## TEXTO APRESENTADO
----------
No ideal socialista do Che, o trabalho deve adquirir uma nova condição, a mercadoria-homem deixa de existir e instala-se um sistema que atribui uma quota pelo cumprimento do dever social, os meios de produção pertencem à sociedade e a máquina é apenas a trincheira onde se cumpre o dever. Isto já não contribuiria para o trabalhador dar uma parte do seu ser em forma de força de trabalho vendida, que já não lhe pertence, antes significa uma emanação de si mesmo, um contributo conscientemente voluntário para a vida em comum que se reflecte no cumprimento do seu dever. O Che considerava que na construção do socialismo devia fazer-se todo o possível por dar ao trabalho esta nova categoria de dever social e uni-lo ao desenvolvimento da técnica, o que teria como consequência o aparecimento de condições para uma maior liberdade. Neste sentido, o Che reiterava a tese marxista de que o homem alcança realmente a sua plena condição humana quando produz sem a compulsão da necessidade física de se vender como mercadoria.

***As teorias de Lenine e de Mao, com as contribuições de Estaline e de muitos outros teóricos e dirigentes revolucionários, estiveram na origem dos processos revolucionários e das experiências socialistas desde a década de 1930 até ao derrube do bloco euro-soviético.

Apesar da variedade dos conceitos de socialismo, tem sido comum a todos eles a fundamental importância dada à economia na configuração da vida social em geral, tal e como expôs Marx ao sustentar que o "modo de produção não deveria considerar-se simplesmente como a reprodução da existência física dos indivíduos. É mais uma forma concreta de actividade destes indivíduos, uma maneira concreta de expressar as suas vivências, um modo de vida concreto". Deste modo, a essência do projecto socialista nas suas diversas versões foi sempre a transformação da propriedade privada em propriedade social, que Marx enuncia como a "sociedade de produtores associados" ou "modo de produção associado".

II. ELEMENTOS TEÓRICOS E PRÁTICOS DA TRANSIÇÃO DO CAPITALISMO AO SOCIALISMO

Com a Revolução Russa de 1917 abriu-se uma época de transição que parecia ter terminado com o derrube do "socialismo real" na Europa oriental e na URSS. Pelo menos assim o pretenderam os agoireiros do "triunfo definitivo do capitalismo sobre o socialismo e o comunismo". Nos anos recentes, quando a modalidade neoliberal do capitalismo se esgotou e o imperialismo estadunidense desencadeou uma estratégia expansionista que colocou o sistema perante a possibilidade de uma nova crise económica de proporções semelhantes ou ainda maiores que a grande crise de 1929 - 1933, os processos de transição estão recobrando um novo impulso. Por isso é necessário examinar os elementos teóricos e práticos da transição do capitalismo ao socialismo, legados pelo pensamento marxista e peIas experiências socialistas.
----------
## DADOS FORNECIDOS

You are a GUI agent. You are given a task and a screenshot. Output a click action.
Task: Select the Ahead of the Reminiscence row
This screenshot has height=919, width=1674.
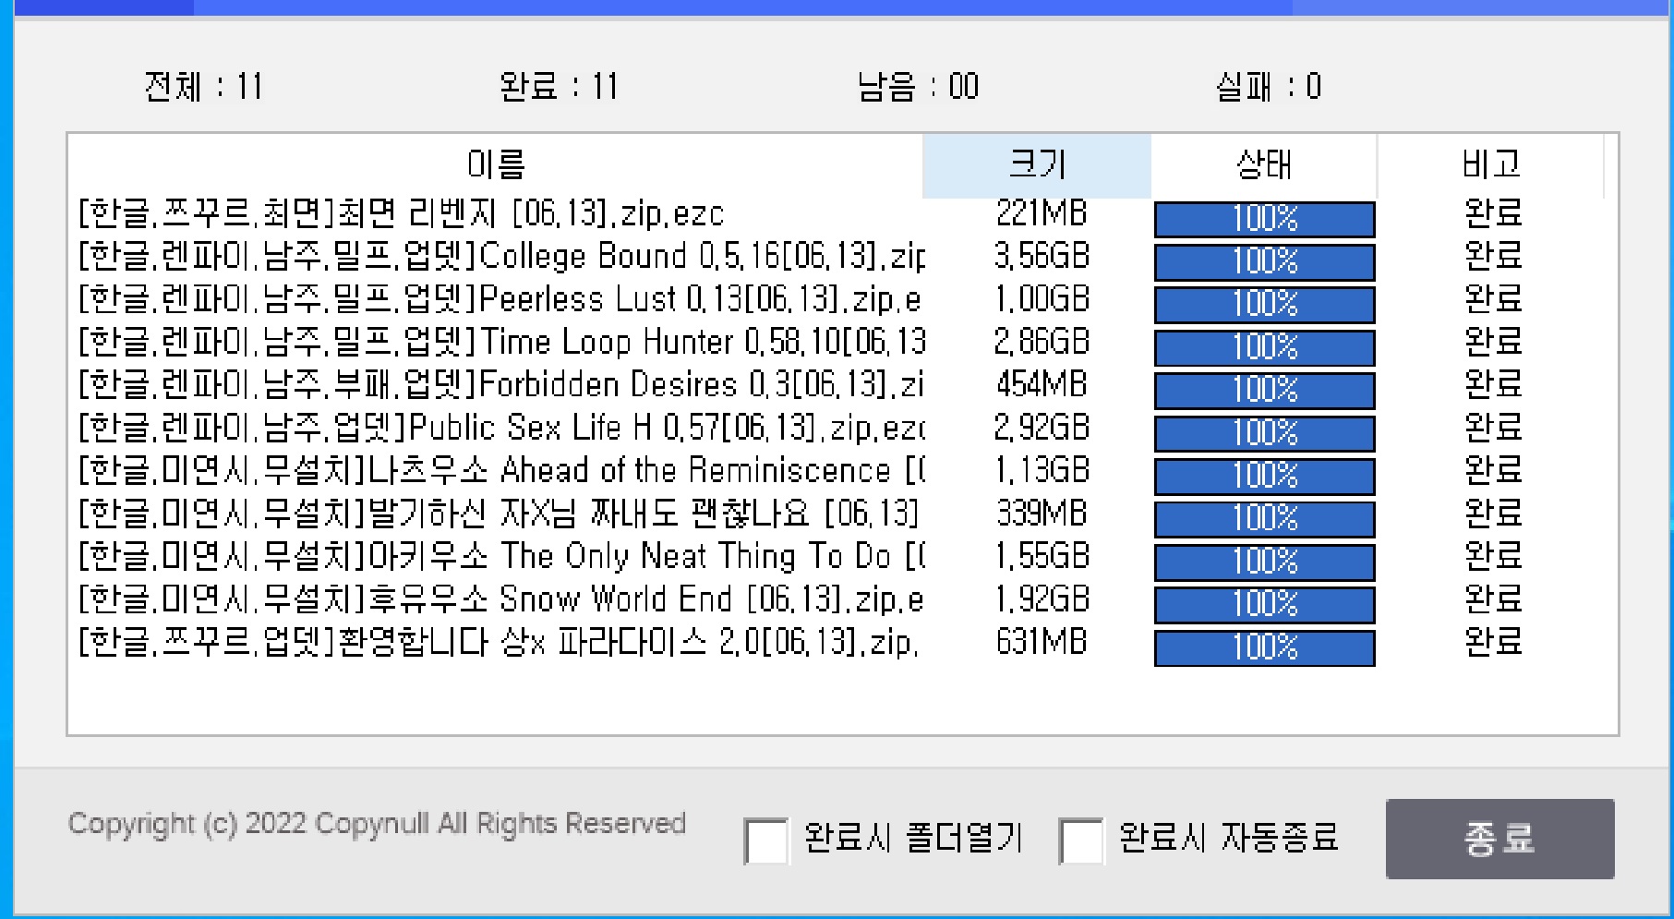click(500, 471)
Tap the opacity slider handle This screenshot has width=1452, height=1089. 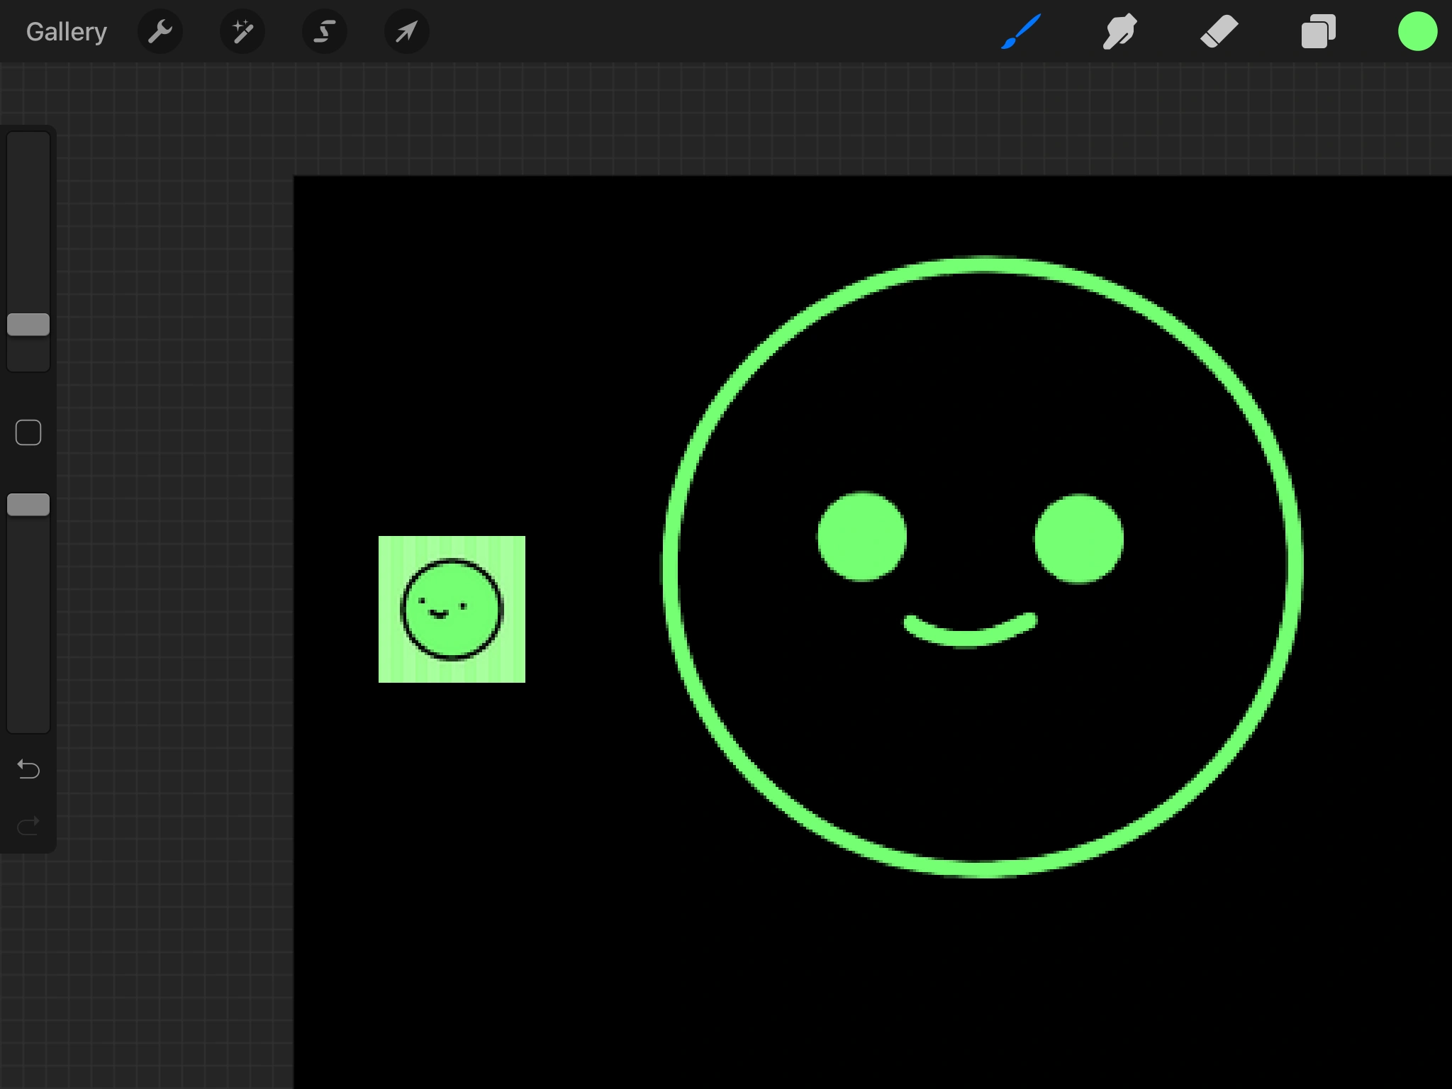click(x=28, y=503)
----------
## TAREFAS PROPOSTAS
1. Reproduza o trecho do texto sobre o socialismo que começa nas palavras "Com a Revolução" e termina depois de "peIas experiências socialistas.".
2. Prossiga com o texto sobre o socialismo, escrevendo o que vem depois da sua última frase.
Os dados constituem material à parte, independente do texto.

## RESPOSTAS ÀS TAREFAS
1.
Com a Revolução Russa de 1917 abriu-se uma época de transição que parecia ter terminado com o derrube do "socialismo real" na Europa oriental e na URSS. Pelo menos assim o pretenderam os agoireiros do "triunfo definitivo do capitalismo sobre o socialismo e o comunismo". Nos anos recentes, quando a modalidade neoliberal do capitalismo se esgotou e o imperialismo estadunidense desencadeou uma estratégia expansionista que colocou o sistema perante a possibilidade de uma nova crise económica de proporções semelhantes ou ainda maiores que a grande crise de 1929 - 1933, os processos de transição estão recobrando um novo impulso. Por isso é necessário examinar os elementos teóricos e práticos da transição do capitalismo ao socialismo, legados pelo pensamento marxista e peIas experiências socialistas.

2.
1. As experiências do chamado "socialismo real" durante o século XX, assim como no pensamento socialista em geral, concentraram-se fundamentalmente no problema do crescimento económico, e ainda mais acentuadamente a partir das novas condiciones criadas peIa terceira revolução científico-tecnológica iniciada na década de 1980. Vários factores incidiram nesta orientação, entre outros: 1) a proeminência da acumulação de riqueza material própria do capitalismo, que subordina as outras esferas da vida social; 2) o facto de que as experiências de construção do socialismo tiveram lugar, na maioria dos casos, em países atrasados e predominantemente agrários, o que tornava necessária uma industrialização rápida e extensiva; 3) o incremento da pobreza nos países capitalistas como consequência da Grande Crise de 1929-1933 e a persistente depressão ao longo de toda a década; 4) a expansão acelerada do auto-denominado "capitalismo organizado" ou "Estado do bem-estar", nos principais países capitalistas, a seguir à Segunda Guerra Mundial, caracterizado pela intervenção estatal a grande escala, a planificação parcial e elevados índices de crescimento ininterrupto, e a necessidade imposta aos países do "socialismo real" de competir com aqueles no que respeita ao nível de vida; e 5) o conflito e a competição entre as duas super-potências, que consumiram imensos recursos na corrida armamentista e aero-espacial.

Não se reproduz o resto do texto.